| WHAT THIS TASK INVOLVES |
Output each record in full, exactly as it stands.

START PROVIDED INFORMATION

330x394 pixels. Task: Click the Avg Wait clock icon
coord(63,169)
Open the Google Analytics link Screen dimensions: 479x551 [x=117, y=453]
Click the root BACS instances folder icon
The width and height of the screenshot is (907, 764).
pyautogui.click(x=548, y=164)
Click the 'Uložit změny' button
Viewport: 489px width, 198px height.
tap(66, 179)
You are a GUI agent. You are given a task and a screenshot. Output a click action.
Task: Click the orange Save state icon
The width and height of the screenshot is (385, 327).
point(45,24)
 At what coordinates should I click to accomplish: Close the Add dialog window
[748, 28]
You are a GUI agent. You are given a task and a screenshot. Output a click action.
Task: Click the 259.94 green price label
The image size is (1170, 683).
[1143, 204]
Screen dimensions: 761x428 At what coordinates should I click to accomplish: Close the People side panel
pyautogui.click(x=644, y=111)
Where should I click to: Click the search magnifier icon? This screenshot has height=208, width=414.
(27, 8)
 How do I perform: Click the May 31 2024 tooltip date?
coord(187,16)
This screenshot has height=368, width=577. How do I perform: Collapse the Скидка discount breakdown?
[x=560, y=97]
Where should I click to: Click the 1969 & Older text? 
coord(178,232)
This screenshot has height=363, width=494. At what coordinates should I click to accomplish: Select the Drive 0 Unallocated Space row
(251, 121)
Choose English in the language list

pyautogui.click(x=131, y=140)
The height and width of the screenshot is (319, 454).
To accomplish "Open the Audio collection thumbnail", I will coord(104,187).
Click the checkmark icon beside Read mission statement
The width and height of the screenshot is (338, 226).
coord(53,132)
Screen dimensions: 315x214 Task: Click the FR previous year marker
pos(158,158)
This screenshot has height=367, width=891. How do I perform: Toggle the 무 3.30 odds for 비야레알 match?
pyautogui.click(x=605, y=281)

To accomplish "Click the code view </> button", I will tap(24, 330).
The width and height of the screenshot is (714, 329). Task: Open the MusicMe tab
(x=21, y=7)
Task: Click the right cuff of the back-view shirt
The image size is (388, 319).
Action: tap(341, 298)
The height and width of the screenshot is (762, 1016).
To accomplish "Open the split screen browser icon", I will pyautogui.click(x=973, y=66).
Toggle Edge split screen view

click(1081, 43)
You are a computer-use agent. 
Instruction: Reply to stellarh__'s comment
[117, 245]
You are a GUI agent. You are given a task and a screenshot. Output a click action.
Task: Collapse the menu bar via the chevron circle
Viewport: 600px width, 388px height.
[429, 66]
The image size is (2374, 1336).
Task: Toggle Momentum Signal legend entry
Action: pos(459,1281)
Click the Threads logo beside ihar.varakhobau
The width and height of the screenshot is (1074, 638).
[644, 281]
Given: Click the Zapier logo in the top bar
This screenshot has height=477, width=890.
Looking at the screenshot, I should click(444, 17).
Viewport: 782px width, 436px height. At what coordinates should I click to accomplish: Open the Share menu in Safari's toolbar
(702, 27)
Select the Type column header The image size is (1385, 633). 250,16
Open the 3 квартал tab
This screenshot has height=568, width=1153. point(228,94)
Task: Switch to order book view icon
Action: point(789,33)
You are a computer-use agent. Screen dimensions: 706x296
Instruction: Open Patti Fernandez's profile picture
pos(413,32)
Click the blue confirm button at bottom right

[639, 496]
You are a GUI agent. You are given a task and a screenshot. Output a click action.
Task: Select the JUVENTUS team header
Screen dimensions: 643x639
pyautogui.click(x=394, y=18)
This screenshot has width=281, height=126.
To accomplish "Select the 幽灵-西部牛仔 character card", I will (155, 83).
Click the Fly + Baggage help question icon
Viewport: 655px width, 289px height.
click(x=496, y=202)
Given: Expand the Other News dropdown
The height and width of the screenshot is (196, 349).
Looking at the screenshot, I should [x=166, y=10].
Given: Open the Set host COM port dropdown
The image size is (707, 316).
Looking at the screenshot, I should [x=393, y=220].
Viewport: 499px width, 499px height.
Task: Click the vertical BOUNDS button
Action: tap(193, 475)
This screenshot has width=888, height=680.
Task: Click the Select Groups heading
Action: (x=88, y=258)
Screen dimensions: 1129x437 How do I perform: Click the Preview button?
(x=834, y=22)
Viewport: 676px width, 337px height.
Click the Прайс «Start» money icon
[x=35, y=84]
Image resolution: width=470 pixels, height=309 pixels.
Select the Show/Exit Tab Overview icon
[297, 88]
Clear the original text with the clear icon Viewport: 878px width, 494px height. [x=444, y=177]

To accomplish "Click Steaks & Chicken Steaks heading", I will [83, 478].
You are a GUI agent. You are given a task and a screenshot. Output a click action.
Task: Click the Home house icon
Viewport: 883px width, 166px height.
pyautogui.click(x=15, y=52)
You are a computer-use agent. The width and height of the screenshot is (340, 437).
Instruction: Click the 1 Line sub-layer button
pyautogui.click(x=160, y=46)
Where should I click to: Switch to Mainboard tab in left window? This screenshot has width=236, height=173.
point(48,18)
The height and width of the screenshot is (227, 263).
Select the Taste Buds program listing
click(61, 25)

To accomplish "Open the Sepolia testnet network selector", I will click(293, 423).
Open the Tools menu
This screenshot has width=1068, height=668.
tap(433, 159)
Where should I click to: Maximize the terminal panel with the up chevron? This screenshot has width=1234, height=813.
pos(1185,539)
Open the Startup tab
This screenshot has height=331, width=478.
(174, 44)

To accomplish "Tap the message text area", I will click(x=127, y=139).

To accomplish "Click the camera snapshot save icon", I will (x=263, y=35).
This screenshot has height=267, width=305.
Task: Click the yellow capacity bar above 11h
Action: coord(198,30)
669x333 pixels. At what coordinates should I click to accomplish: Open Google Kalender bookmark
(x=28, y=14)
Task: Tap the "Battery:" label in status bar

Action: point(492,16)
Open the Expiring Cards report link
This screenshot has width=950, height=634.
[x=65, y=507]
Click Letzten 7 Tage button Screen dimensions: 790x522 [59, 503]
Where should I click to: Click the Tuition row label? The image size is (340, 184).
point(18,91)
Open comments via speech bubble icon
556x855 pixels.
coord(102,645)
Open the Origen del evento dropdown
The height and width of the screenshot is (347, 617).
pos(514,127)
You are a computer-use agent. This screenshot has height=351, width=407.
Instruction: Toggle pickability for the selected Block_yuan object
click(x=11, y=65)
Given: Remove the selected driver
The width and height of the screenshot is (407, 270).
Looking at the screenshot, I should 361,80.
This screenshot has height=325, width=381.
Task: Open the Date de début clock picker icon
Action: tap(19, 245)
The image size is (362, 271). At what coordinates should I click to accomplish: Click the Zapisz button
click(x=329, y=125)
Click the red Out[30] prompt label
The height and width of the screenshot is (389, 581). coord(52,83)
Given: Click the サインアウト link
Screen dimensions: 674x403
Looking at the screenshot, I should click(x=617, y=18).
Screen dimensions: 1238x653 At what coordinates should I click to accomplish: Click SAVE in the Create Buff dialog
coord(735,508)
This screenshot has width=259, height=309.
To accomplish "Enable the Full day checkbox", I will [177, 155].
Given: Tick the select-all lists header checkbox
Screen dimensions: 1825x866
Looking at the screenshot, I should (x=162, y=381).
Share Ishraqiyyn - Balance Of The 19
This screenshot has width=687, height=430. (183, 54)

END PROVIDED INFORMATION

| WRITTEN ANSWER |
330x394 pixels. Task: Click the Avg Wait clock icon
coord(63,169)
Open the Google Analytics link Screen dimensions: 479x551 [x=117, y=453]
Click the root BACS instances folder icon
The width and height of the screenshot is (907, 764).
pyautogui.click(x=548, y=164)
Click the 'Uložit změny' button
Viewport: 489px width, 198px height.
tap(66, 179)
You are a GUI agent. You are given a task and a screenshot. Output a click action.
Task: Click the orange Save state icon
The width and height of the screenshot is (385, 327).
point(45,24)
 At what coordinates should I click to accomplish: Close the Add dialog window
[748, 28]
You are a GUI agent. You are given a task and a screenshot. Output a click action.
Task: Click the 259.94 green price label
The image size is (1170, 683).
[1143, 204]
Screen dimensions: 761x428 At what coordinates should I click to accomplish: Close the People side panel
pyautogui.click(x=644, y=111)
Where should I click to: Click the search magnifier icon? This screenshot has height=208, width=414.
(27, 8)
 How do I perform: Click the May 31 2024 tooltip date?
coord(187,16)
This screenshot has height=368, width=577. How do I perform: Collapse the Скидка discount breakdown?
[x=560, y=97]
Where should I click to: Click the 1969 & Older text? 
coord(178,232)
This screenshot has height=363, width=494. At what coordinates should I click to accomplish: Select the Drive 0 Unallocated Space row
(251, 121)
Choose English in the language list

pyautogui.click(x=131, y=140)
The height and width of the screenshot is (319, 454).
To accomplish "Open the Audio collection thumbnail", I will coord(104,187).
Click the checkmark icon beside Read mission statement
The width and height of the screenshot is (338, 226).
coord(53,132)
Screen dimensions: 315x214 Task: Click the FR previous year marker
pos(158,158)
This screenshot has height=367, width=891. How do I perform: Toggle the 무 3.30 odds for 비야레알 match?
pyautogui.click(x=605, y=281)

To accomplish "Click the code view </> button", I will tap(24, 330).
The width and height of the screenshot is (714, 329). Task: Open the MusicMe tab
(x=21, y=7)
Task: Click the right cuff of the back-view shirt
The image size is (388, 319).
Action: tap(341, 298)
The height and width of the screenshot is (762, 1016).
To accomplish "Open the split screen browser icon", I will pyautogui.click(x=973, y=66).
Toggle Edge split screen view

click(1081, 43)
You are a computer-use agent. 
Instruction: Reply to stellarh__'s comment
[117, 245]
You are a GUI agent. You are given a task and a screenshot. Output a click action.
Task: Collapse the menu bar via the chevron circle
Viewport: 600px width, 388px height.
[429, 66]
The image size is (2374, 1336).
Task: Toggle Momentum Signal legend entry
Action: pos(459,1281)
Click the Threads logo beside ihar.varakhobau
The width and height of the screenshot is (1074, 638).
[644, 281]
Given: Click the Zapier logo in the top bar
This screenshot has height=477, width=890.
Looking at the screenshot, I should click(444, 17).
Viewport: 782px width, 436px height. At what coordinates should I click to accomplish: Open the Share menu in Safari's toolbar
(702, 27)
Select the Type column header The image size is (1385, 633). 250,16
Open the 3 квартал tab
This screenshot has height=568, width=1153. point(228,94)
Task: Switch to order book view icon
Action: point(789,33)
You are a computer-use agent. Screen dimensions: 706x296
Instruction: Open Patti Fernandez's profile picture
pos(413,32)
Click the blue confirm button at bottom right

[639, 496]
You are a GUI agent. You are given a task and a screenshot. Output a click action.
Task: Select the JUVENTUS team header
Screen dimensions: 643x639
pyautogui.click(x=394, y=18)
This screenshot has width=281, height=126.
To accomplish "Select the 幽灵-西部牛仔 character card", I will (155, 83).
Click the Fly + Baggage help question icon
Viewport: 655px width, 289px height.
click(x=496, y=202)
Given: Expand the Other News dropdown
The height and width of the screenshot is (196, 349).
Looking at the screenshot, I should [x=166, y=10].
Given: Open the Set host COM port dropdown
The image size is (707, 316).
Looking at the screenshot, I should [x=393, y=220].
Viewport: 499px width, 499px height.
Task: Click the vertical BOUNDS button
Action: tap(193, 475)
This screenshot has width=888, height=680.
Task: Click the Select Groups heading
Action: (x=88, y=258)
Screen dimensions: 1129x437 How do I perform: Click the Preview button?
(x=834, y=22)
Viewport: 676px width, 337px height.
Click the Прайс «Start» money icon
[x=35, y=84]
Image resolution: width=470 pixels, height=309 pixels.
Select the Show/Exit Tab Overview icon
[297, 88]
Clear the original text with the clear icon Viewport: 878px width, 494px height. [x=444, y=177]

To accomplish "Click Steaks & Chicken Steaks heading", I will [83, 478].
You are a GUI agent. You are given a task and a screenshot. Output a click action.
Task: Click the Home house icon
Viewport: 883px width, 166px height.
pyautogui.click(x=15, y=52)
You are a computer-use agent. The width and height of the screenshot is (340, 437).
Instruction: Click the 1 Line sub-layer button
pyautogui.click(x=160, y=46)
Where should I click to: Switch to Mainboard tab in left window? This screenshot has width=236, height=173.
point(48,18)
The height and width of the screenshot is (227, 263).
Select the Taste Buds program listing
click(61, 25)

To accomplish "Open the Sepolia testnet network selector", I will click(293, 423).
Open the Tools menu
This screenshot has width=1068, height=668.
tap(433, 159)
Where should I click to: Maximize the terminal panel with the up chevron? This screenshot has width=1234, height=813.
pos(1185,539)
Open the Startup tab
This screenshot has height=331, width=478.
(174, 44)

To accomplish "Tap the message text area", I will click(x=127, y=139).

To accomplish "Click the camera snapshot save icon", I will (x=263, y=35).
This screenshot has height=267, width=305.
Task: Click the yellow capacity bar above 11h
Action: coord(198,30)
669x333 pixels. At what coordinates should I click to accomplish: Open Google Kalender bookmark
(x=28, y=14)
Task: Tap the "Battery:" label in status bar

Action: point(492,16)
Open the Expiring Cards report link
This screenshot has width=950, height=634.
[x=65, y=507]
Click Letzten 7 Tage button Screen dimensions: 790x522 [59, 503]
Where should I click to: Click the Tuition row label? The image size is (340, 184).
point(18,91)
Open comments via speech bubble icon
556x855 pixels.
coord(102,645)
Open the Origen del evento dropdown
The height and width of the screenshot is (347, 617).
pos(514,127)
You are a computer-use agent. This screenshot has height=351, width=407.
Instruction: Toggle pickability for the selected Block_yuan object
click(x=11, y=65)
Given: Remove the selected driver
The width and height of the screenshot is (407, 270).
Looking at the screenshot, I should 361,80.
This screenshot has height=325, width=381.
Task: Open the Date de début clock picker icon
Action: tap(19, 245)
The image size is (362, 271). At what coordinates should I click to accomplish: Click the Zapisz button
click(x=329, y=125)
Click the red Out[30] prompt label
The height and width of the screenshot is (389, 581). coord(52,83)
Given: Click the サインアウト link
Screen dimensions: 674x403
Looking at the screenshot, I should click(x=617, y=18).
Screen dimensions: 1238x653 At what coordinates should I click to accomplish: Click SAVE in the Create Buff dialog
coord(735,508)
This screenshot has width=259, height=309.
To accomplish "Enable the Full day checkbox", I will [177, 155].
Given: Tick the select-all lists header checkbox
Screen dimensions: 1825x866
Looking at the screenshot, I should (x=162, y=381).
Share Ishraqiyyn - Balance Of The 19
This screenshot has width=687, height=430. (183, 54)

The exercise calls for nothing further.